EXERCISE OBJECTIVE
Please return the data word for word, starting at the line that contains "This screenshot has height=925, width=1166." and stopping after the line that contains "click(x=529, y=517)".

[Source records]
§

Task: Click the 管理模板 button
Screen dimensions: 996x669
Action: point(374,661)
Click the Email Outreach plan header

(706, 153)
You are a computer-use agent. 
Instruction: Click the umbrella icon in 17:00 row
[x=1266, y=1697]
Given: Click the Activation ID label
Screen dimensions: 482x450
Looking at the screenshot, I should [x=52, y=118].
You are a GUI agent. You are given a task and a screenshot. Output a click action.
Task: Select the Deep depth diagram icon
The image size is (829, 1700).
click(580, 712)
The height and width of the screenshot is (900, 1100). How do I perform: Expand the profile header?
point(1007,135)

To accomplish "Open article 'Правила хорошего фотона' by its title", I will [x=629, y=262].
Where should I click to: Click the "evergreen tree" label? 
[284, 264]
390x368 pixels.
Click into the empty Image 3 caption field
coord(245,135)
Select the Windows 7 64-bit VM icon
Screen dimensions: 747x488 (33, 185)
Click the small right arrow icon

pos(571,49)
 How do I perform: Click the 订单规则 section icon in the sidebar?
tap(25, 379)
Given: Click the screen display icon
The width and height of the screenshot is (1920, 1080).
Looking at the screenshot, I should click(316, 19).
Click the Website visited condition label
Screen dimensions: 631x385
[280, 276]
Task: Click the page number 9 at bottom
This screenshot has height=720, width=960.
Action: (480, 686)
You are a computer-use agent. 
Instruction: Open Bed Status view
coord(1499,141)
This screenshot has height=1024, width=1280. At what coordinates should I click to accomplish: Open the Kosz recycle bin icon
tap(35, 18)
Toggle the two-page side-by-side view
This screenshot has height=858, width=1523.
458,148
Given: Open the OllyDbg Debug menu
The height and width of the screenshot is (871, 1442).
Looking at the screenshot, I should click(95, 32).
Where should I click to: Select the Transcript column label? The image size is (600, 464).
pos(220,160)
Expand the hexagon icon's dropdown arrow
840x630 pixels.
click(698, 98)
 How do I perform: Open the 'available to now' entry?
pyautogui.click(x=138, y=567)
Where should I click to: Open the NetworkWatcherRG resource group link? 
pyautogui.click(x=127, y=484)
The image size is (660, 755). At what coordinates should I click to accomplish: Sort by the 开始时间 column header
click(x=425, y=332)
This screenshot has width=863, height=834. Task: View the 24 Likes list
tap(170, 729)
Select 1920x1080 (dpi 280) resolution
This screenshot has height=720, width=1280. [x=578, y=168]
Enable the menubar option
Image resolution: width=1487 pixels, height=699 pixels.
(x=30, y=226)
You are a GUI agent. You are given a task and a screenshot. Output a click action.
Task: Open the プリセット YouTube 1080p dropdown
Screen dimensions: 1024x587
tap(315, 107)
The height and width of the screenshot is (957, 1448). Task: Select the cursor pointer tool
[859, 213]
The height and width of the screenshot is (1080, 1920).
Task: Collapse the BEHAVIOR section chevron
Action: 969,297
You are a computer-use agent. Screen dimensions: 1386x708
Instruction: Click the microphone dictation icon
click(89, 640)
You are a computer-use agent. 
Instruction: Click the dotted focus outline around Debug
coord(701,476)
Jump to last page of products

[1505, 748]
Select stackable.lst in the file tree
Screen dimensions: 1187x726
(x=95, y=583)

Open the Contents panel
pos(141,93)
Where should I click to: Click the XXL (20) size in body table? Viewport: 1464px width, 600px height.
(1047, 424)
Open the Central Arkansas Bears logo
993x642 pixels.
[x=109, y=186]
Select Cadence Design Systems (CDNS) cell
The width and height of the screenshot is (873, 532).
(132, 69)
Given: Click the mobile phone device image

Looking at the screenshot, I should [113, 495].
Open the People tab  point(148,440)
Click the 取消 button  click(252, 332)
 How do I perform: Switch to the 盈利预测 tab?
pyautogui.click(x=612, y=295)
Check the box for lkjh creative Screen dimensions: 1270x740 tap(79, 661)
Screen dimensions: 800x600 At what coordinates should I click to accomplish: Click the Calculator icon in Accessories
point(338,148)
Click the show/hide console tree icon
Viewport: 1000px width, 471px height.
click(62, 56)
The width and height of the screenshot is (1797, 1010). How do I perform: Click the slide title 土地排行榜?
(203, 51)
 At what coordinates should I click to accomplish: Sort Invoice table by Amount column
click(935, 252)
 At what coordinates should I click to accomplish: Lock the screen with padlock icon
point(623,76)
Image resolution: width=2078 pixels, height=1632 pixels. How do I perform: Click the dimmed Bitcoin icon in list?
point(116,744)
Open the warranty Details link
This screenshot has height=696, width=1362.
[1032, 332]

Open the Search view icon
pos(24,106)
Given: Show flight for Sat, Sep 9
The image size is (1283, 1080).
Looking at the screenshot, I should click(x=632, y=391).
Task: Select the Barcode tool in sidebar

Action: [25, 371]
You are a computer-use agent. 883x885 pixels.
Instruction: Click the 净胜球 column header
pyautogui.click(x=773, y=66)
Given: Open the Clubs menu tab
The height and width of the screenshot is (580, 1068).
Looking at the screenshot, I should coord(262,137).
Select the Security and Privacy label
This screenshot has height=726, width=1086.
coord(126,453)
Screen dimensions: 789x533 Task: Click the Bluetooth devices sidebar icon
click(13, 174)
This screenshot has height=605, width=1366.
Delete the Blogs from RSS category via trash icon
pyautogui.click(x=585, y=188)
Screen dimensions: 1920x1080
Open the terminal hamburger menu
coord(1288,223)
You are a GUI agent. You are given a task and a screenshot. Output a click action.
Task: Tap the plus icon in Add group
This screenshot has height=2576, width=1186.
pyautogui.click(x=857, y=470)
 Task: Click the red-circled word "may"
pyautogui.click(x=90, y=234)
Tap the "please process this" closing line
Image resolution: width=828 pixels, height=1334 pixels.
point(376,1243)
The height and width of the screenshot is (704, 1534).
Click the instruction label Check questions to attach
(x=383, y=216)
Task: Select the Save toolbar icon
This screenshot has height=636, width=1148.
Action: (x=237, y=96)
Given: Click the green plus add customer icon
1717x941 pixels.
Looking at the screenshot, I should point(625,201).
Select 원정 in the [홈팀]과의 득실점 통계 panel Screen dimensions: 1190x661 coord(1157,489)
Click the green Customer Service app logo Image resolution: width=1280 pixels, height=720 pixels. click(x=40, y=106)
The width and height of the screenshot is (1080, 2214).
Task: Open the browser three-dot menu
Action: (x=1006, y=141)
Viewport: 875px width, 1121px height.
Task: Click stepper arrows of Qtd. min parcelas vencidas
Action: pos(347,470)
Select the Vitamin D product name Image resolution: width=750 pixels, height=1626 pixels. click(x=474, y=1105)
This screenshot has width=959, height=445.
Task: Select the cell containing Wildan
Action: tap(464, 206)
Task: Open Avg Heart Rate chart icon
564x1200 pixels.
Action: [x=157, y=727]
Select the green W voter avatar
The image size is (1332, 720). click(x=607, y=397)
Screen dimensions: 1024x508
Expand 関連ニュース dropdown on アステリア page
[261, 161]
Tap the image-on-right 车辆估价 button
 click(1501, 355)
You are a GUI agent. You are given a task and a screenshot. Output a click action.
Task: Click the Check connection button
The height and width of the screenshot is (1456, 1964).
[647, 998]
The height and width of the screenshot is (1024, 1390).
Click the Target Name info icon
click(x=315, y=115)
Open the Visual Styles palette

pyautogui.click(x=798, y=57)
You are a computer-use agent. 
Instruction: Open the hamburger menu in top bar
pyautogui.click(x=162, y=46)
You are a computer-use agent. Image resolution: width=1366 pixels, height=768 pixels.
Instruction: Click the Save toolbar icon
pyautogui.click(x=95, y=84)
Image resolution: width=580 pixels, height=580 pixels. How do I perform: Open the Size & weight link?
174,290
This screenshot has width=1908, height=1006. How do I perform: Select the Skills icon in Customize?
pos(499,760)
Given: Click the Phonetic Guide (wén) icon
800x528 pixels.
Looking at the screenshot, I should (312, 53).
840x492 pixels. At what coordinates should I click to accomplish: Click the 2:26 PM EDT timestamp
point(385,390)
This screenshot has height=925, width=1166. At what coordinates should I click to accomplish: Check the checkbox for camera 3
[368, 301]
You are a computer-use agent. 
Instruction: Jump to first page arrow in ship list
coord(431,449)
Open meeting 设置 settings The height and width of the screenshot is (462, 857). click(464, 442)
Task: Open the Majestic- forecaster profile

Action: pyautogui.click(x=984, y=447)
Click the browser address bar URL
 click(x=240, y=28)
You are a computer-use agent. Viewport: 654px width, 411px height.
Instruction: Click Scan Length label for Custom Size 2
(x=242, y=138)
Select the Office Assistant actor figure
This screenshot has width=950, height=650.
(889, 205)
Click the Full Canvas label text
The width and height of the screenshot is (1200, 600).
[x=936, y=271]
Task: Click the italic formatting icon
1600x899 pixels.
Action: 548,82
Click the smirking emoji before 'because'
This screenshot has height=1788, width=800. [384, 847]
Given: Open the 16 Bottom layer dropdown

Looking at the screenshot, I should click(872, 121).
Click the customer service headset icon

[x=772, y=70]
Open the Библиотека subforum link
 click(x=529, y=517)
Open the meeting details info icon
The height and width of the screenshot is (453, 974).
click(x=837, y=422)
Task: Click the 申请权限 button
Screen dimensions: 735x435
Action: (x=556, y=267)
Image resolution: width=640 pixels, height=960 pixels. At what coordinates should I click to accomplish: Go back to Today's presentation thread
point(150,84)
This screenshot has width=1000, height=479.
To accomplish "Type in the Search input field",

§

RESPONSE BELOW
This screenshot has height=925, width=1166. At what coordinates should I click to accomplish: Check the checkbox for camera 3
[368, 301]
You are a computer-use agent. 
Instruction: Jump to first page arrow in ship list
coord(431,449)
Open meeting 设置 settings The height and width of the screenshot is (462, 857). click(464, 442)
Task: Open the Majestic- forecaster profile

Action: pyautogui.click(x=984, y=447)
Click the browser address bar URL
 click(x=240, y=28)
You are a computer-use agent. Viewport: 654px width, 411px height.
Instruction: Click Scan Length label for Custom Size 2
(x=242, y=138)
Select the Office Assistant actor figure
This screenshot has width=950, height=650.
(889, 205)
Click the Full Canvas label text
The width and height of the screenshot is (1200, 600).
[x=936, y=271]
Task: Click the italic formatting icon
1600x899 pixels.
Action: 548,82
Click the smirking emoji before 'because'
This screenshot has height=1788, width=800. [384, 847]
Given: Open the 16 Bottom layer dropdown

Looking at the screenshot, I should click(872, 121).
Click the customer service headset icon

[x=772, y=70]
Open the Библиотека subforum link
 click(x=529, y=517)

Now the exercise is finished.